Tristan d’Estrée Sterk
Shape Control In Responsive Architectural Structures

John Storrs Hall
Utility Fog: The Stuff that Dreams Are Made Of

Melody Swartz
Cell Migration and Pattern Formation Guided by Dynamic Microenvironments

Jordi Truco Calbet
The HybGrid

Gisèle Trudel
Abstract Realism

Steven Vogel
So What Would Nature Do?

 

Symposium

Digital Representations / Analogue Realisations
Phil Ayres
sixteen*(makers)
http://www.bartlett.ucl.ac.uk/people/A_ayres_phil.htm

Summary
The production context of architecture has recently blossomed with the advent of a multitude of new techniques that cross the realms of both representation and realisation.
Generally referred to as CAD and CAM, these technologies bring the world of manufacturing directly within the grasp of the designer.

But rather than simply establishing a form of neo-medievalism, these technologies permit a reappraisal of design as an iterative process with a linear trajectory towards ‘the made’. The potential exists for design to become an iterative process with circularity in which ‘the made’ can feed local environmental and performance data back to the digital representation, the representation modified, and ‘the made’ to be ‘remade’.

The recent awarding of an ‘Architectural Residency’ in the Kielder Forest, Northumberland, UK, is providing the context for a case study exploring the issues raised by the statements above.

The forest territory is a vast managed landscape exhibiting a multiplicity of conditions in constant flux resulting from the management strategy of the 50 year cycle – a period defining the planting, maturation and harvesting of each forest plot.

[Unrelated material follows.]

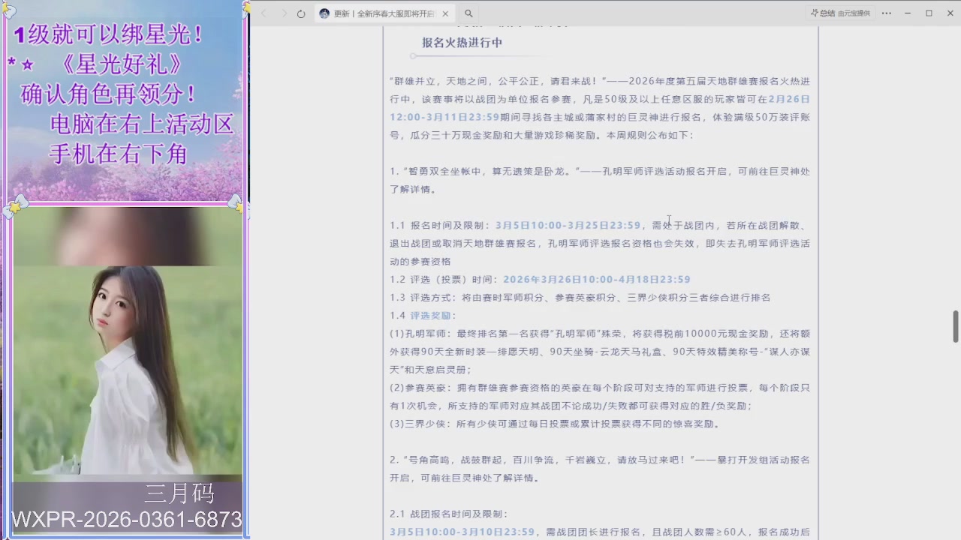Close the 更新丨全新序春 browser tab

By considering the design process as a continual iterative cycle in which the digital and analogue are closely coupled, we might imagine a construct that continually redefines itself in relation to its perpetually changing context, attempting to become increasingly specific to location and purpose over time.

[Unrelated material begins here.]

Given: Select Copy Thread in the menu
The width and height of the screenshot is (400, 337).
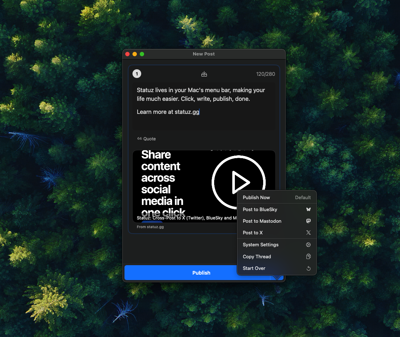Looking at the screenshot, I should (257, 256).
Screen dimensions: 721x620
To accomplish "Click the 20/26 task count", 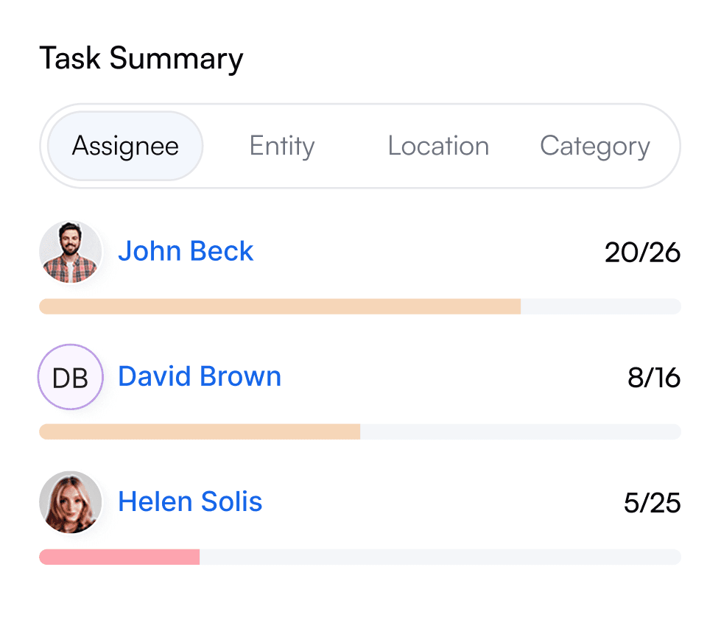I will coord(642,253).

Simple generic mechanisms have been manufactured to be placed in the landscape. They are also digitally modelled. Digital tools have been created to explore the effects of simple transition rules in relation to environmental data. These models are beginning to exhibit great complexity resulting from the low level interactions of simple mechanisms within a complex context.

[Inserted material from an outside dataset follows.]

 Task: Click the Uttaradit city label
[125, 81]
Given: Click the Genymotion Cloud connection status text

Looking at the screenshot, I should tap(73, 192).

We anticipate the results of the first iterative cycle this year.

Biography

Phil Ayres graduated from the Bartlett Diploma School, UCL in 1998. He has been teaching and researching there since. During this time he became a partner in sixteen*(makers) – a small collaborative group of Bartlett graduates.

A self-taught computer programmer, skilled machinist and maker, he embraces the increasingly complementary worlds of the digital and the analogue – bridging the realms of representation, fabrication and interaction which feed his interest in developing exploratory design techniques that are often computer mediated, but always lead to physical output.
He has recently embarked on a fully funded PhD at the Architecture School of Århus, Denmark.